I’ve been trying out Cursor’s hyped composer mode with Sonnet. I am a bit disappointed. Maybe I shouldn’t be. I think it’s not as good as I expected because I hold Cursor to a higher bar than the other developer tools out there. It’s possible it’s over-hyped or that I am using it suboptimally. But it’s more or less of the same quality as most of the tools of the same level of abstraction like aider, etc. I am trying to create a multipane, React-based writing app. It’s possible I need to provide more detailed description than I am giving so far. However, my main complaint after running it is that now I have a ton of code that isn’t quite right and I don’t know where or why it’s sort of broken. Now, I need to read all the code. This approach is notably less productive than slowly building up an app with LLM-code generation, because after each generation I can test the new code and make sure it does what I intended (or write automated tests to do that). The code I get out of Composer doesn’t do what I want, but the LLM doesn’t know why, either because my high level task is under-specified, it doesn’t have enough context, or the ask is too vague. I don’t usually run into this issue when I use cmd+k. Maybe, I need to watch some videos of folks using it.

2024-08-22

[logs] August 22, 2024

I tried out OpenRouter for the first time. My struggles to find an API that hosted llama3.1-405B motivated me to try this out. There are too many companies providing inference APIs to keep track. OpenRouter seems to be aiming to make all these available from a single place, sort of like AWS Bedrock, but not locked in cloud configuration purgatory.

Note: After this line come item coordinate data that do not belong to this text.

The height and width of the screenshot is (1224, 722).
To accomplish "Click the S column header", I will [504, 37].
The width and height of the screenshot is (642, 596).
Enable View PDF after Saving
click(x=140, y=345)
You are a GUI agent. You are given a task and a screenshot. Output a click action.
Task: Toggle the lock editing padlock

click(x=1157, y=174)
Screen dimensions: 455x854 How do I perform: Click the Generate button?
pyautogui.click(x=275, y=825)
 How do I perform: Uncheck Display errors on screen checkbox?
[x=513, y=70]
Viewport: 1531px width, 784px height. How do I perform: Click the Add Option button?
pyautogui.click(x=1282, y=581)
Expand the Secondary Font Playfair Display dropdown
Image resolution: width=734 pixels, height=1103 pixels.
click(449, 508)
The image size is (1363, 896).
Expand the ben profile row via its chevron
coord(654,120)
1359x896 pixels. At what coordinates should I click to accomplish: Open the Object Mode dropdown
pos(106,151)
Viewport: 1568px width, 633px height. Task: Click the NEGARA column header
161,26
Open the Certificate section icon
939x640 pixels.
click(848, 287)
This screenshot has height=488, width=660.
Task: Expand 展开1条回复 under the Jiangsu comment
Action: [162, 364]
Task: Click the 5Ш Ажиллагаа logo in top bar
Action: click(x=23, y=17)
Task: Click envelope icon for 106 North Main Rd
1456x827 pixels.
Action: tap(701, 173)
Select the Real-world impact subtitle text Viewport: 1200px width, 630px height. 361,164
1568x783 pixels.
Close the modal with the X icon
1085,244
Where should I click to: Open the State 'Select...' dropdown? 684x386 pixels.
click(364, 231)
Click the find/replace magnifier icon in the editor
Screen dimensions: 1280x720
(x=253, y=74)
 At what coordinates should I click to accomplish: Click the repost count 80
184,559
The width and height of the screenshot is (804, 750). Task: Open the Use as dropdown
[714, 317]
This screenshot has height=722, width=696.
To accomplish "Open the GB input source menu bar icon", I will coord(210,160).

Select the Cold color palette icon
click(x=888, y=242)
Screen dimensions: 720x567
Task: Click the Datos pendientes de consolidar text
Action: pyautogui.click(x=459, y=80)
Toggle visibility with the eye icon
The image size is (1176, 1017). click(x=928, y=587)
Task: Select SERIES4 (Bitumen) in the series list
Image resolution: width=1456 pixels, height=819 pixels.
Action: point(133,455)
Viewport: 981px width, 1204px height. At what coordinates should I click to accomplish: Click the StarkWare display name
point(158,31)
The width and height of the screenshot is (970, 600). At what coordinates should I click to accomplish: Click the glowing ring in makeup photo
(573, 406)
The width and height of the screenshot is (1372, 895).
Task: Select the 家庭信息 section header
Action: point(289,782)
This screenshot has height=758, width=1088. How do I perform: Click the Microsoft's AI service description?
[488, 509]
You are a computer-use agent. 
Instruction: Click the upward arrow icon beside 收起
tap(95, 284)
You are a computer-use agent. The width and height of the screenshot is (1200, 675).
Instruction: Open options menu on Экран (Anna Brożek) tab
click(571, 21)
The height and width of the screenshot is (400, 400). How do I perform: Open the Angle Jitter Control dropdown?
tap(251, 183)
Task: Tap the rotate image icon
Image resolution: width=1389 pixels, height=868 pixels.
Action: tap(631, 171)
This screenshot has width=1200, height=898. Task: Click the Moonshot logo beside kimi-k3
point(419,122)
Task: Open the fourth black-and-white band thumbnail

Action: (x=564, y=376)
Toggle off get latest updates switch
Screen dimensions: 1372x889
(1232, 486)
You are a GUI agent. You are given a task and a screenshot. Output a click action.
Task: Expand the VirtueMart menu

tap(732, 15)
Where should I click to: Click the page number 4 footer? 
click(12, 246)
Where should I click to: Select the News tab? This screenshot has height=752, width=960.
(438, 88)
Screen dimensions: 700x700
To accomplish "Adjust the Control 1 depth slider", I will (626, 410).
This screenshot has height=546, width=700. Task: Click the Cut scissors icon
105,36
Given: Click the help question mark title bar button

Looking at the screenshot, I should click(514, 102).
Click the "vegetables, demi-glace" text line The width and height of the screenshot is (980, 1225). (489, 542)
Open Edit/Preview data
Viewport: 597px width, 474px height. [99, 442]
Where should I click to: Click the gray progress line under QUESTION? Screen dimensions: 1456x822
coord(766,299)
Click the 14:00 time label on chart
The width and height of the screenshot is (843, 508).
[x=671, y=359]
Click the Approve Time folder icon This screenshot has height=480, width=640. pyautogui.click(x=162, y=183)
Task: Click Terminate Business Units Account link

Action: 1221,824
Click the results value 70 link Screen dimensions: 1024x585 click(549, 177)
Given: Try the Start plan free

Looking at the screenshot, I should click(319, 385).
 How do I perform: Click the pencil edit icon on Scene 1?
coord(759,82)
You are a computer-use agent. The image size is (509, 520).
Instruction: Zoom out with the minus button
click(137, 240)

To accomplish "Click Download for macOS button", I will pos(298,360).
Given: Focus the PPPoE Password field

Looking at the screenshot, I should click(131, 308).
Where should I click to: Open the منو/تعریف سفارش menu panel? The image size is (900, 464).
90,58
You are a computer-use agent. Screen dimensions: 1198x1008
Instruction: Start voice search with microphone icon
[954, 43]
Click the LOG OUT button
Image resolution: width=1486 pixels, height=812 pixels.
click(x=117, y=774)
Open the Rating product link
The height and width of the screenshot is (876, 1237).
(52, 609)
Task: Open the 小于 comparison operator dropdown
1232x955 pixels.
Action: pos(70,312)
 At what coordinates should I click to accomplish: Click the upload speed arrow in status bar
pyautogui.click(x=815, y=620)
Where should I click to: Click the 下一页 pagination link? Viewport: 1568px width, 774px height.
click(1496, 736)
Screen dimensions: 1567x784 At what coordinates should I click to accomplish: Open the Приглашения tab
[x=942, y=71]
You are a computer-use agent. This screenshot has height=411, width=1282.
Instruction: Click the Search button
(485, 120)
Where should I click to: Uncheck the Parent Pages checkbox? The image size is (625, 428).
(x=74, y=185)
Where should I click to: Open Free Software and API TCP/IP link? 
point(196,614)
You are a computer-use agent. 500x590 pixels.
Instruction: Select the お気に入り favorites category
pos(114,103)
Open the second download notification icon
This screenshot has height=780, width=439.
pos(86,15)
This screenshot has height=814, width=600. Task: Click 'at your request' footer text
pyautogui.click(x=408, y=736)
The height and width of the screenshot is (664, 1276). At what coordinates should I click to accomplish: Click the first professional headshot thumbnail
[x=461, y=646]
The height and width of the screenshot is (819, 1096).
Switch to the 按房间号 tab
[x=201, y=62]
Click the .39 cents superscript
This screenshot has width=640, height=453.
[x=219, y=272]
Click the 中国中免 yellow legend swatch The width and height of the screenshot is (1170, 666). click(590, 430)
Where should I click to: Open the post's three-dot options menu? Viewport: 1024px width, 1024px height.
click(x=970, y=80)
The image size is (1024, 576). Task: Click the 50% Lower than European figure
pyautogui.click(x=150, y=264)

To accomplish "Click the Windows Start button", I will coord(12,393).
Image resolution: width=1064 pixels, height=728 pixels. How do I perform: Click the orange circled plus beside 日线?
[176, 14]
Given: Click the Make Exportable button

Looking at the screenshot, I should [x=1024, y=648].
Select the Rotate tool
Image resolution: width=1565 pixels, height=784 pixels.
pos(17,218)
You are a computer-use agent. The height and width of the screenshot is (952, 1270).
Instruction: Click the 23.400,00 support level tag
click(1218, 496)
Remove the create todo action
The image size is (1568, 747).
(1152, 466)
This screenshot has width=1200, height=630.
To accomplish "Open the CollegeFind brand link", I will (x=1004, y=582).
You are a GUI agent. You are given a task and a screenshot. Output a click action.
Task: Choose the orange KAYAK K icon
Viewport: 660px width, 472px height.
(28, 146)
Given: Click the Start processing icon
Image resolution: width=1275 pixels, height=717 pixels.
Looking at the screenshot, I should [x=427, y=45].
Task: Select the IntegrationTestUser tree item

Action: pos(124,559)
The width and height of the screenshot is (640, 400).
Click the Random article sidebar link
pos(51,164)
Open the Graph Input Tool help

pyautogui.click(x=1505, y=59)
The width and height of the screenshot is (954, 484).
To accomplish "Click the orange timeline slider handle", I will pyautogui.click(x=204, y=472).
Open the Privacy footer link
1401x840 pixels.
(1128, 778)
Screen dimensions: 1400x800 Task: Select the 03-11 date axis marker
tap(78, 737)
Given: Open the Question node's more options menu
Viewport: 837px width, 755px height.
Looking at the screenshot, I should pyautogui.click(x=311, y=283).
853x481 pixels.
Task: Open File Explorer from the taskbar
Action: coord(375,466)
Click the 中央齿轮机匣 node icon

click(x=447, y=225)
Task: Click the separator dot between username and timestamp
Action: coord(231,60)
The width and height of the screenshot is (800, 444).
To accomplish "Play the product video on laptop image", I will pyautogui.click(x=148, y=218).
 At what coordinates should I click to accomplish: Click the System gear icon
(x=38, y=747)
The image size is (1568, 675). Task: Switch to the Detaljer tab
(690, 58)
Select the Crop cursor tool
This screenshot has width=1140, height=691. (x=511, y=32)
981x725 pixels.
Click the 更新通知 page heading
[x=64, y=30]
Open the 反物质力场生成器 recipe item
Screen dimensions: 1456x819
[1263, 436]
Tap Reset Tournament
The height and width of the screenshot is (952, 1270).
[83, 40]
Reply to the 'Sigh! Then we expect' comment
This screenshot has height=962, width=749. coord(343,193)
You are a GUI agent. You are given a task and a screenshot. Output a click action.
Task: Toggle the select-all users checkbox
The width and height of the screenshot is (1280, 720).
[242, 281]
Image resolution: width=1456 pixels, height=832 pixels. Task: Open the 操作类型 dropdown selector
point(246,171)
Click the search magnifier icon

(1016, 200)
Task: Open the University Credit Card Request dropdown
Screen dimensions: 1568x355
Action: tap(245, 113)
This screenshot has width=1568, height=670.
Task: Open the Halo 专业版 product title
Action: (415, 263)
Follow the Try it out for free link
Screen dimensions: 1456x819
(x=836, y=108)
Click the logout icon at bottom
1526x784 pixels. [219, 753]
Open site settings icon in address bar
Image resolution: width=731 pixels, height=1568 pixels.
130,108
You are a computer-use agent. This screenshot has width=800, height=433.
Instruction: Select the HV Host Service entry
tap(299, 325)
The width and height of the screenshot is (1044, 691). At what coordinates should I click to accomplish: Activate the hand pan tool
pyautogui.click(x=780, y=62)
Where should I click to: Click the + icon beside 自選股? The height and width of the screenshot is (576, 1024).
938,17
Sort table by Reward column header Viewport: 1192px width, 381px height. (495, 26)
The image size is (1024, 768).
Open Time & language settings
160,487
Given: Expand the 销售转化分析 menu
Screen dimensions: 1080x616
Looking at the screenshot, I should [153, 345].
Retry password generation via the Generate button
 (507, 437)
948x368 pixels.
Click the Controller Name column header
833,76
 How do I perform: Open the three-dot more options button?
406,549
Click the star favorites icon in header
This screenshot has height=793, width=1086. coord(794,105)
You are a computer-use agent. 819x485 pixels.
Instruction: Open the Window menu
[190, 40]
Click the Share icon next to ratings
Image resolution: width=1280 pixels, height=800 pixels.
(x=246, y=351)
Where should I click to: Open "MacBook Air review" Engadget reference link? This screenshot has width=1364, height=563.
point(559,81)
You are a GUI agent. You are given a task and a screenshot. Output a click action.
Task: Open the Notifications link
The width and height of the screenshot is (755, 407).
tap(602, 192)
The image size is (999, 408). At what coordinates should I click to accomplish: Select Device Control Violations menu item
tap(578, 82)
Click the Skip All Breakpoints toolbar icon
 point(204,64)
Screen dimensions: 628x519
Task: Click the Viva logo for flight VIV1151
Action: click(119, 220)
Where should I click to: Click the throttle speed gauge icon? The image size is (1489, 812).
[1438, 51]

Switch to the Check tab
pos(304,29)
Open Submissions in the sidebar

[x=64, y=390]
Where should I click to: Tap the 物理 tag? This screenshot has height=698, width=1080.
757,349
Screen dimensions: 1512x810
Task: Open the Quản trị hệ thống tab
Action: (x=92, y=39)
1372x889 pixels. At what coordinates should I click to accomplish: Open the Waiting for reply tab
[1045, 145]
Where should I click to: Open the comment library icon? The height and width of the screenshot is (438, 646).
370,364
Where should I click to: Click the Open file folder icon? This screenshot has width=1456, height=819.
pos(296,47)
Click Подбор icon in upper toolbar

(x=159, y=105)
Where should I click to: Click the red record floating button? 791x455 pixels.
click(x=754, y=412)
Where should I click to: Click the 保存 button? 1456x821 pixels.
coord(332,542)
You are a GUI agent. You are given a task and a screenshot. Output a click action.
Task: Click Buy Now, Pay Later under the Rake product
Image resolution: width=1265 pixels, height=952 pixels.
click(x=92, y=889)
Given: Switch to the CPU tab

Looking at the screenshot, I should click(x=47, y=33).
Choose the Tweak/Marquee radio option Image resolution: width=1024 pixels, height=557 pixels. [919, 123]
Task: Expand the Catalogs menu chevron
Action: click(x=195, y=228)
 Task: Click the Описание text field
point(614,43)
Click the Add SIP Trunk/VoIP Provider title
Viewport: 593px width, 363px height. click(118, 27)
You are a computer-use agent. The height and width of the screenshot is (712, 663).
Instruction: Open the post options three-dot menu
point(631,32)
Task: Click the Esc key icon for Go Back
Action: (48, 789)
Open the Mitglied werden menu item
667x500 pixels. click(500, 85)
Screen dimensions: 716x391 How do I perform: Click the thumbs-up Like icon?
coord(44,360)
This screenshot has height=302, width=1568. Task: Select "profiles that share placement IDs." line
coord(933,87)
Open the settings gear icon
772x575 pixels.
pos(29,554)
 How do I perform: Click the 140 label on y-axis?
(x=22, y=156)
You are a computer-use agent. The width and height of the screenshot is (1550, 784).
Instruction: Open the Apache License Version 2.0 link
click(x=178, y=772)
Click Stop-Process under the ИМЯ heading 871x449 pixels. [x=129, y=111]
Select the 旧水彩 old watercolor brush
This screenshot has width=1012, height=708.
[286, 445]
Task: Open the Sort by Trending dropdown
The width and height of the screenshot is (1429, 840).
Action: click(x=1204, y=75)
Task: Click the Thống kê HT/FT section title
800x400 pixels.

The first thing I tried was playing a game of Connections with nousresearch/hermes-3-llama-3.1-405b. It didn’t get any categories correct for the 2024-08-21 puzzle. OpenRouter’s app showcase list is an interesting window into how people are using models. The dominant themes are

2024-08-21

[logs] August 21, 2024

An interesting read about how the world works through an economic lens.

But what is success? You can quantify net worth, but can you quantify the good you have brought to others lives?
It is not all about the TAM monster–doing cool things that are NOT ECONOMICALLY VALUABLE, but ARTISTICALLY VALUABLE, is equally important.

2024-08-20

[logs] August 20, 2024

I downloaded Pile, a journal app with a first-class language model integration and an offline ollama integration. For personal data, running the model offline is a must for me. I use DayOne sporadically, but I’m intrigued by the potential of a more of conversational format as I write.

The concept of a journal writing partner appears to be capturing mindshare. I found another similar app called Mindsera today as well. I also learned about Lex which puts collaborative and AI features at the heart of document authorship, I concept I played around a bit with Write Partner.

2024-08-19

[logs] August 19, 2024

wezterm

I setup WezTerm and experimented a bit. It’s a nice terminal emulator. I like the builtin themes and Lua as a configuration language. These days, I largely rely on the Cursor integrated terminal. It’s not the greatest, but having cmd+k it’s a bit of a killer feature.